> **Dataset items**:
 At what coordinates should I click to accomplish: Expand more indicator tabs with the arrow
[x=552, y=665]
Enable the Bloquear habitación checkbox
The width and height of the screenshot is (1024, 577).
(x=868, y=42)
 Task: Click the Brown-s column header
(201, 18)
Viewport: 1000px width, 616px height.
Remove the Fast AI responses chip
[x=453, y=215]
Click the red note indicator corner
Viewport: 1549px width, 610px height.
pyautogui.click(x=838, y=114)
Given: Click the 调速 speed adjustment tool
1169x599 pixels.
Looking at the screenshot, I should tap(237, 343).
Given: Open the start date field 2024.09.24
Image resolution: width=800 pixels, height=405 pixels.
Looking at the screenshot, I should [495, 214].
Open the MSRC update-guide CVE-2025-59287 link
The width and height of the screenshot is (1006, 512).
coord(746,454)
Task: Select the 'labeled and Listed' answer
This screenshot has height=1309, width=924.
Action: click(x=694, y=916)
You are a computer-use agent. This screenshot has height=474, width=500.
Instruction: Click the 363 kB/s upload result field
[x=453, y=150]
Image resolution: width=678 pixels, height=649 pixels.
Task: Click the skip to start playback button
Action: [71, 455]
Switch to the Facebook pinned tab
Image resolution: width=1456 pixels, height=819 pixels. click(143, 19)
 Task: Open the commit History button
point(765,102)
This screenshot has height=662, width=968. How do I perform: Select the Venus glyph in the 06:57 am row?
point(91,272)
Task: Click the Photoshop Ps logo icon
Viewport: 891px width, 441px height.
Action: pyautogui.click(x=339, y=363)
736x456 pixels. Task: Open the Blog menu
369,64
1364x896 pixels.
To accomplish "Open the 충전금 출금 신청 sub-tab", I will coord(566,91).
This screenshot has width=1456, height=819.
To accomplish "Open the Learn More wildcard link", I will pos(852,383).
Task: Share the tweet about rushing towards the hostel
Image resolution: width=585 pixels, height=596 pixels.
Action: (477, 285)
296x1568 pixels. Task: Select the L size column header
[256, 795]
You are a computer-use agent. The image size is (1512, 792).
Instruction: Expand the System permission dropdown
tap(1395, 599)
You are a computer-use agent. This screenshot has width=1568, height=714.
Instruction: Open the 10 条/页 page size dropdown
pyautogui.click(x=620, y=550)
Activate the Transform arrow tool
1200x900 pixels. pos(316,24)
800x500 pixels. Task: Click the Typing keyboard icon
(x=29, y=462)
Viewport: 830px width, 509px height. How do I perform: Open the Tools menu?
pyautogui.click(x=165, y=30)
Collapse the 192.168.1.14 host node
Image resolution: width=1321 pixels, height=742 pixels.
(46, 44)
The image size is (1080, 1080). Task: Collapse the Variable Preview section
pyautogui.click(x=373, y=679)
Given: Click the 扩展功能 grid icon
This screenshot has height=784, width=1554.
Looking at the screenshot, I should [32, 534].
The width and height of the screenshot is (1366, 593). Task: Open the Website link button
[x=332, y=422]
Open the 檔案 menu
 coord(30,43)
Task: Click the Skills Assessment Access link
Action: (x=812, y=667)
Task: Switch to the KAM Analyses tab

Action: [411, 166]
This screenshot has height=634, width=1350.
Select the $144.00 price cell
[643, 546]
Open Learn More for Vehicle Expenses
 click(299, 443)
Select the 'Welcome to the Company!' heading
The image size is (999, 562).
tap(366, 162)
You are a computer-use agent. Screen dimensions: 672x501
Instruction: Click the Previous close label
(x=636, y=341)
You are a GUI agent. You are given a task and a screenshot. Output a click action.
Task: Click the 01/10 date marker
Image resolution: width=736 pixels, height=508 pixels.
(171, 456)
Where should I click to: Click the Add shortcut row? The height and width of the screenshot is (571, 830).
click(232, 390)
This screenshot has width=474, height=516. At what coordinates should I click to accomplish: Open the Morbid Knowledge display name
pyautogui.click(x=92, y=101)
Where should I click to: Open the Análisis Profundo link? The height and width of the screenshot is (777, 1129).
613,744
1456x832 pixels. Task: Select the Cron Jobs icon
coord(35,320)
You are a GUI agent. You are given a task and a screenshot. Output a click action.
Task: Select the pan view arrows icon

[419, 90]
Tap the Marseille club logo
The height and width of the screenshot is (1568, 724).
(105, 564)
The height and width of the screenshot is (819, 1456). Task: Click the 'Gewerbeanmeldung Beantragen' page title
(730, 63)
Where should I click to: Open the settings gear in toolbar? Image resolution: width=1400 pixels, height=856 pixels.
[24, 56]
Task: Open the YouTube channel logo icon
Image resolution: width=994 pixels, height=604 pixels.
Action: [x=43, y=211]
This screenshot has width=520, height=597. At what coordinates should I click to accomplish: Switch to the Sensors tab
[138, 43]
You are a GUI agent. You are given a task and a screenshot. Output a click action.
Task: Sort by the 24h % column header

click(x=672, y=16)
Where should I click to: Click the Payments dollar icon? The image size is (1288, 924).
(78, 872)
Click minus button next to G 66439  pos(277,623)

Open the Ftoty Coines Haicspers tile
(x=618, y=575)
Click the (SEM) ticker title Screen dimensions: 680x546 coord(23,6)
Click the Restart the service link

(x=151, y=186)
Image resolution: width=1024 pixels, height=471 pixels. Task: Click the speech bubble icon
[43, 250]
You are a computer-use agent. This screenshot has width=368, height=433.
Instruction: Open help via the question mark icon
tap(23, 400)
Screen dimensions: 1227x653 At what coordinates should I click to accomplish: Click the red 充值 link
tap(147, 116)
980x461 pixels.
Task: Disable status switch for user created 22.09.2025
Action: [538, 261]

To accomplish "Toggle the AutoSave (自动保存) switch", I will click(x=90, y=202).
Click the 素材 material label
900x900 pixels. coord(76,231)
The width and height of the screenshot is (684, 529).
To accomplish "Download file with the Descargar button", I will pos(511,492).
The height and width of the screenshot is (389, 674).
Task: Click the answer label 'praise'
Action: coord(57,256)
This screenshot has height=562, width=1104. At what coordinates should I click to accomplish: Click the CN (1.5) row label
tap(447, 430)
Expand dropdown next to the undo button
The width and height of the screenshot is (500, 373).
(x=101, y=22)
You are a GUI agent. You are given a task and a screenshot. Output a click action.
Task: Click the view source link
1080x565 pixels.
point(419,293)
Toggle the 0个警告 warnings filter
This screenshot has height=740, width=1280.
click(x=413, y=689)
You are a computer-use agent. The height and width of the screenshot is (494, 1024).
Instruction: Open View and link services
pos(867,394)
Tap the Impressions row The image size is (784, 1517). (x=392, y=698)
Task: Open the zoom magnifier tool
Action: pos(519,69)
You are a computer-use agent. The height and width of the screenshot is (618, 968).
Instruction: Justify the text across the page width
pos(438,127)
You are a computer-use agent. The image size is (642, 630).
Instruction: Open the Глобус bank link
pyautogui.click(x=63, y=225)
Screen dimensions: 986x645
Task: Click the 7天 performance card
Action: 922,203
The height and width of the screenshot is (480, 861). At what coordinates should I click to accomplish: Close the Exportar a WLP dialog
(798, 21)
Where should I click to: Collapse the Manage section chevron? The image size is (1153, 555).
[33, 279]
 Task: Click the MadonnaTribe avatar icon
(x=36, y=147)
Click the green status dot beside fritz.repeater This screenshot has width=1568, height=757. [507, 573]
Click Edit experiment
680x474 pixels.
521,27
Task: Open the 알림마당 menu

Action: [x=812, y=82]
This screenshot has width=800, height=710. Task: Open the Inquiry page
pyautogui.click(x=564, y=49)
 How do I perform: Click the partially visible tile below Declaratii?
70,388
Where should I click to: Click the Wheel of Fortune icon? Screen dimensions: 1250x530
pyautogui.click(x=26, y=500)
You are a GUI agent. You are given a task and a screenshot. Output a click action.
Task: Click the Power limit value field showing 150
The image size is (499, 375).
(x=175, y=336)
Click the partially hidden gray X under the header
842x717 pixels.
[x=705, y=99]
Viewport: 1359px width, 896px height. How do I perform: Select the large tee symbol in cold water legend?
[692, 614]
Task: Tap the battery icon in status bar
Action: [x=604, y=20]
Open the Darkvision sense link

> **TASK BRIEF**:
Exactly as they appear, retype the lines from the start of the records through the line containing "Viewport: 1000px width, 616px height.".

> **TASK SOLUTION**:
 At what coordinates should I click to accomplish: Expand more indicator tabs with the arrow
[x=552, y=665]
Enable the Bloquear habitación checkbox
The width and height of the screenshot is (1024, 577).
(x=868, y=42)
 Task: Click the Brown-s column header
(201, 18)
Viewport: 1000px width, 616px height.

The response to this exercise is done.